=== Section Start ===

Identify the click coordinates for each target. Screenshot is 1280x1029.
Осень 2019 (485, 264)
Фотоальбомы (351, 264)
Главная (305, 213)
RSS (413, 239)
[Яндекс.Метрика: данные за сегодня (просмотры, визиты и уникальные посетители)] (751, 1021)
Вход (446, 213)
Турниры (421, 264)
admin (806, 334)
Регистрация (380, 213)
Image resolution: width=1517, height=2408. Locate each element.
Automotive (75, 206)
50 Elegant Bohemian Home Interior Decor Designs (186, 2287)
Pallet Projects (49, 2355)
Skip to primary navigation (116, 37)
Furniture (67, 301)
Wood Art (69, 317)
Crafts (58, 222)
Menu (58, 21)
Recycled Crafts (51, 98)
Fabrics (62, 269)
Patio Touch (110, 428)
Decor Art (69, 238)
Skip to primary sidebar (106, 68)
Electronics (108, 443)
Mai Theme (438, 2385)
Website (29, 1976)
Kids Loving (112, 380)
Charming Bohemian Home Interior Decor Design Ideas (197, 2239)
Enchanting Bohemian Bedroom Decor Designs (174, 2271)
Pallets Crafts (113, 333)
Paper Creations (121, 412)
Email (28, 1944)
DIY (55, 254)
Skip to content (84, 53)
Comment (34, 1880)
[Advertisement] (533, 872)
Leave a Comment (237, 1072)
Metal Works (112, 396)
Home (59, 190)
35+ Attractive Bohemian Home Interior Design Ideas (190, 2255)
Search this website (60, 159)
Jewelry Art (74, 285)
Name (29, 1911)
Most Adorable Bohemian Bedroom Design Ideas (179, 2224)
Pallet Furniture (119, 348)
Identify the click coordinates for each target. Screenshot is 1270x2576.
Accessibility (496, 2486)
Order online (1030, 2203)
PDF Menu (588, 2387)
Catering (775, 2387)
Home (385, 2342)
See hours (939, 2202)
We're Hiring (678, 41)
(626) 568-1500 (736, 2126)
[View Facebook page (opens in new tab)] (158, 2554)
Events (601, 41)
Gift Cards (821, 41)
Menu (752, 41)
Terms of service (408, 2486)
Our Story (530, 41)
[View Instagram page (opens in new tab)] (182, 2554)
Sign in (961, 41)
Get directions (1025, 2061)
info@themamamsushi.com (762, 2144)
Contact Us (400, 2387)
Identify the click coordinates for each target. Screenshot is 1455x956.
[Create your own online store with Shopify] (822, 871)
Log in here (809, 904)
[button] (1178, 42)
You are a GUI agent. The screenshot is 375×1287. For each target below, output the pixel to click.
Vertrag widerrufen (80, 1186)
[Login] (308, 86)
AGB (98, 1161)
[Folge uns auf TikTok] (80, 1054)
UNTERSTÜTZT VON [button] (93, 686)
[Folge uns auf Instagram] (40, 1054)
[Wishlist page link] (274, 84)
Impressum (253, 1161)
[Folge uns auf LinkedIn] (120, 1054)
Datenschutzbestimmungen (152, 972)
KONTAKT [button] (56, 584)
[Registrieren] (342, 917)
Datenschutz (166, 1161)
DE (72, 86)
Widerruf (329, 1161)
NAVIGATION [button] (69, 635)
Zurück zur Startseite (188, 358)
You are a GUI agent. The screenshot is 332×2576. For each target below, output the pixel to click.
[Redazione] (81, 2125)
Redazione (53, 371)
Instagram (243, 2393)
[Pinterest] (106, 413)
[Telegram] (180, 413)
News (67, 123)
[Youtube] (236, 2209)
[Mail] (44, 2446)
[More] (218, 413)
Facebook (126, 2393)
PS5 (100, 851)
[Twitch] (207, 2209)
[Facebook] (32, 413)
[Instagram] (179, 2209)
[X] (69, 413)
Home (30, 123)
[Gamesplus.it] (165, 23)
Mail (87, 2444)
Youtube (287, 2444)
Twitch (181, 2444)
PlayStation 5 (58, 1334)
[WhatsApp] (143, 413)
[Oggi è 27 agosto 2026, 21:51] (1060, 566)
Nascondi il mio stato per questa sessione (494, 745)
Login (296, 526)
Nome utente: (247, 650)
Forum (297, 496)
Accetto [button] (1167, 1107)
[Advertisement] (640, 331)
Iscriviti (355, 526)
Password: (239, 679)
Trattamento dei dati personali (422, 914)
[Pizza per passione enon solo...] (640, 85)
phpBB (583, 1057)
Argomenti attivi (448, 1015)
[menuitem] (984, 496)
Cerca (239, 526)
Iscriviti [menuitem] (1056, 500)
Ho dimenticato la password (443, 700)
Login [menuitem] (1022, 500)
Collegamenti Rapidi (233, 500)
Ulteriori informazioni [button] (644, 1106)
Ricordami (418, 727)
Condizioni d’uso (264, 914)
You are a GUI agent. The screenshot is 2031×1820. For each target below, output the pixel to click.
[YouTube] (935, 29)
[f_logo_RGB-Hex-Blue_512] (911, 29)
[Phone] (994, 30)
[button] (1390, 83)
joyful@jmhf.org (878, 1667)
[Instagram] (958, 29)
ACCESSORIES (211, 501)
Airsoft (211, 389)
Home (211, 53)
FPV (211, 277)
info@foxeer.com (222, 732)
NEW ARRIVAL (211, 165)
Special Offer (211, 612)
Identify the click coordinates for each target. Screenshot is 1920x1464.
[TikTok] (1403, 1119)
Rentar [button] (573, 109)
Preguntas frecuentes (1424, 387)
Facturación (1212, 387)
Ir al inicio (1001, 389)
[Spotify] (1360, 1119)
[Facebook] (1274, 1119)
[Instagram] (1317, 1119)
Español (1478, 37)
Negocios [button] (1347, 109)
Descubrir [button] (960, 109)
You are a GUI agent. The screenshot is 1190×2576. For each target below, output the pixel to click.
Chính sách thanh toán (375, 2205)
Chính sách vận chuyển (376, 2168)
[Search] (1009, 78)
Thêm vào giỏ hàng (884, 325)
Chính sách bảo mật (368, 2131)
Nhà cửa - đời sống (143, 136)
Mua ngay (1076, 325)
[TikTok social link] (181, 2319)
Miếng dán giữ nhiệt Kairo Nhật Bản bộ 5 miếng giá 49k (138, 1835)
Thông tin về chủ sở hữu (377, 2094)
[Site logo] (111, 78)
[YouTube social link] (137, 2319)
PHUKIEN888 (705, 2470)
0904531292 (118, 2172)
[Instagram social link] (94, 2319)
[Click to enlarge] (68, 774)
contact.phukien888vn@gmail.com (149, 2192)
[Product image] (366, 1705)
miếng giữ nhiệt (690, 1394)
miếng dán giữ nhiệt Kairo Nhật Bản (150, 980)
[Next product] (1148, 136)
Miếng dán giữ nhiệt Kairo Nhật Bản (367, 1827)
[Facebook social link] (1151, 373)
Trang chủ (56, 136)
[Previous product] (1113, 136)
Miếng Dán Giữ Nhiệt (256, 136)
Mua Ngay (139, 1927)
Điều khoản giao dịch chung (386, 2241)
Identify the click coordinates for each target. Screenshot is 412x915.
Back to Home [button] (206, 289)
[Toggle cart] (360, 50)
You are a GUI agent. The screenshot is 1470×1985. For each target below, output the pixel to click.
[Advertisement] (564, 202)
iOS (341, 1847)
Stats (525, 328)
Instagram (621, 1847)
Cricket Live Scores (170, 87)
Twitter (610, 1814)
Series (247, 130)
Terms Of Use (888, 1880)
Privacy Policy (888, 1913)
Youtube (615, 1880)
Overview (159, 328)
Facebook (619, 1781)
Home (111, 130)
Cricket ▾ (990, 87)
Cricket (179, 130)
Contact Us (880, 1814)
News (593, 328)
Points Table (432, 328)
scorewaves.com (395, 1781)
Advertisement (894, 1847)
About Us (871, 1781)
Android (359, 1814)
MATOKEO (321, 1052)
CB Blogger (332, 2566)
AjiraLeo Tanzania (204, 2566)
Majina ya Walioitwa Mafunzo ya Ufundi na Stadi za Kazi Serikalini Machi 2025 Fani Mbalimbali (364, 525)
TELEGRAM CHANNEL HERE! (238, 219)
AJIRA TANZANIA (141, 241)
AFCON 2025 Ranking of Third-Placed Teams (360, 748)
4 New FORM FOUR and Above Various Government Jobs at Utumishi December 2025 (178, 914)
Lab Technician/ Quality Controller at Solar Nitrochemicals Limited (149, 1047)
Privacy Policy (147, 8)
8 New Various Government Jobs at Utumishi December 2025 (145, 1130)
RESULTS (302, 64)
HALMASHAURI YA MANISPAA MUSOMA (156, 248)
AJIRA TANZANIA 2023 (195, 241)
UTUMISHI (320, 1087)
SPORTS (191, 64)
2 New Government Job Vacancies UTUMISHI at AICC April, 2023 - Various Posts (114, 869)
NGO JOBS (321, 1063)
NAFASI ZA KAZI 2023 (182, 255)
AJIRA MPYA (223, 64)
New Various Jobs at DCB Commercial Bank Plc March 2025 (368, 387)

=== Section End ===

» What needs to be done:
Output should match, line for line, the stretch of the material above from the line holding "Pallets Crafts (113, 333)" through the line holding "Home (385, 2342)".

» Result of this exercise:
Pallets Crafts (113, 333)
Paper Creations (121, 412)
Email (28, 1944)
DIY (55, 254)
Skip to content (84, 53)
Comment (34, 1880)
[Advertisement] (533, 872)
Leave a Comment (237, 1072)
Metal Works (112, 396)
Home (59, 190)
35+ Attractive Bohemian Home Interior Design Ideas (190, 2255)
Search this website (60, 159)
Jewelry Art (74, 285)
Name (29, 1911)
Most Adorable Bohemian Bedroom Design Ideas (179, 2224)
Pallet Furniture (119, 348)
Identify the click coordinates for each target. Screenshot is 1270x2576.
Accessibility (496, 2486)
Order online (1030, 2203)
PDF Menu (588, 2387)
Catering (775, 2387)
Home (385, 2342)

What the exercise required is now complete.